DenseAV holds promising potential across various applications, from analyzing the vast amounts of video content uploaded daily to understanding new languages, such as dolphin or whale communications, which lack a textual representation. “Our ambition is for DenseAV to unlock the secrets of languages that have eluded human translators,” Hamilton asserts. Furthermore, this approach might unveil patterns between other data signals, such as the Earth’s seismic noises and geological features.
One significant challenge for the team was enabling language learning without any text input. Their mission was to rediscover language meaning from a blank slate, mirroring how children naturally listen and learn from their surroundings.
DenseAV achieves this ambitious goal by utilizing two primary components for processing audio and visual data separately. This separation eliminates the possibility of the algorithm cheating by ensuring that neither side can peek at the other’s data. Consequently, the algorithm is equipped to identify objects and build comprehensive and meaningful representations for both audio and visual signals. By contrasting pairs of corresponding audio and visual signals, DenseAV learns what matches and what doesn’t. This method, known as contrastive learning, requires no labeled examples and empowers DenseAV to uncover crucial predictive patterns inherent in language.
Unlike its predecessors, DenseAV doesn’t limit itself to a single interpretation of sound-image similarity. Prior algorithms matched complete audio clips, such as “the dog sat on the grass,” to entire corresponding images. This approach neglected fine-grained details, like the association of the word “grass” with the actual grass beneath the dog. DenseAV, however, examines and aggregates all possible audio-visual matches. “Where conventional methods used a single class token, our technique compares each pixel and sound moment, enhancing performance and enabling superior localization,” Hamilton details.

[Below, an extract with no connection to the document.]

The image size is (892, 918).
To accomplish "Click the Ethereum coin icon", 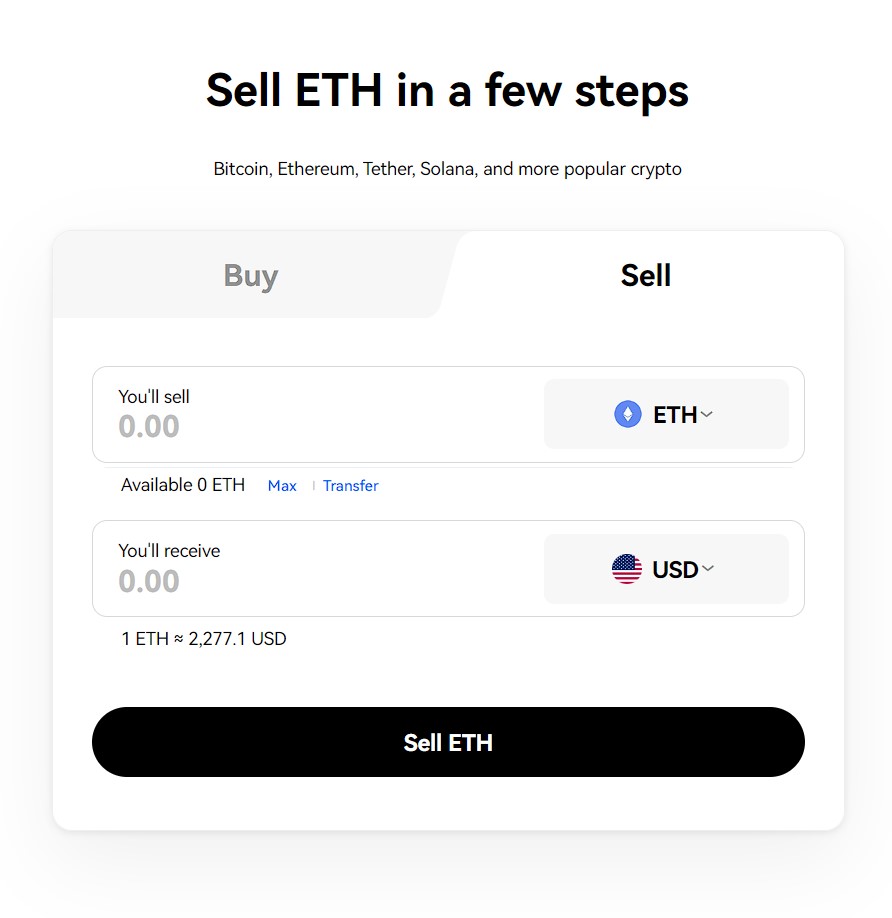I will click(x=627, y=415).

The researchers trained DenseAV on AudioSet, which encompasses 2 million YouTube videos, while also designing new datasets to evaluate how effectively the model could link sounds and images. DenseAV has proven itself in tests by outperforming leading models in identifying objects based on their sounds and names. “Previous datasets only supported broad assessments, so we created one utilizing semantic segmentation datasets for precise performance evaluation,” Hamilton explains. This leads to pixel-perfect annotations for accurate analysis of the model’s abilities.

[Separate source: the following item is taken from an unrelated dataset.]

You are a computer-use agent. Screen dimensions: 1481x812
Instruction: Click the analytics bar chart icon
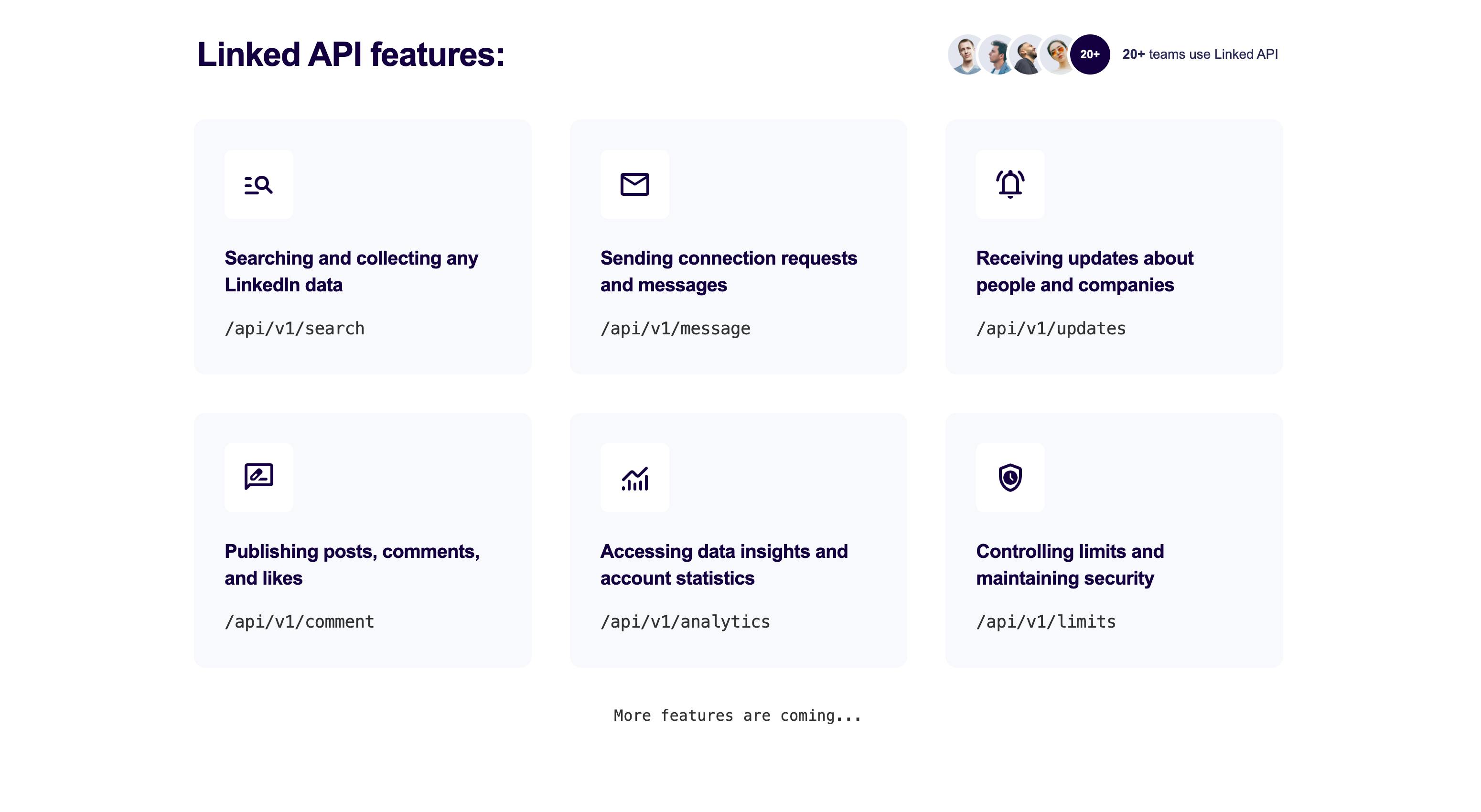click(x=635, y=478)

The complexity of the project prompted it to take nearly a year to complete. The team faced challenges when adopting a large transformer architecture, as these types of models often overlook intricate details. Guiding the model to focus on these finer points proved to be a notable hurdle.
Looking forward, the researchers envision creating systems capable of learning from extensive amounts of only video or audio data, particularly crucial for domains where one format predominates over the other. They also aspire to scale their approach using larger models and possibly incorporate knowledge from existing language models to enhance outcomes.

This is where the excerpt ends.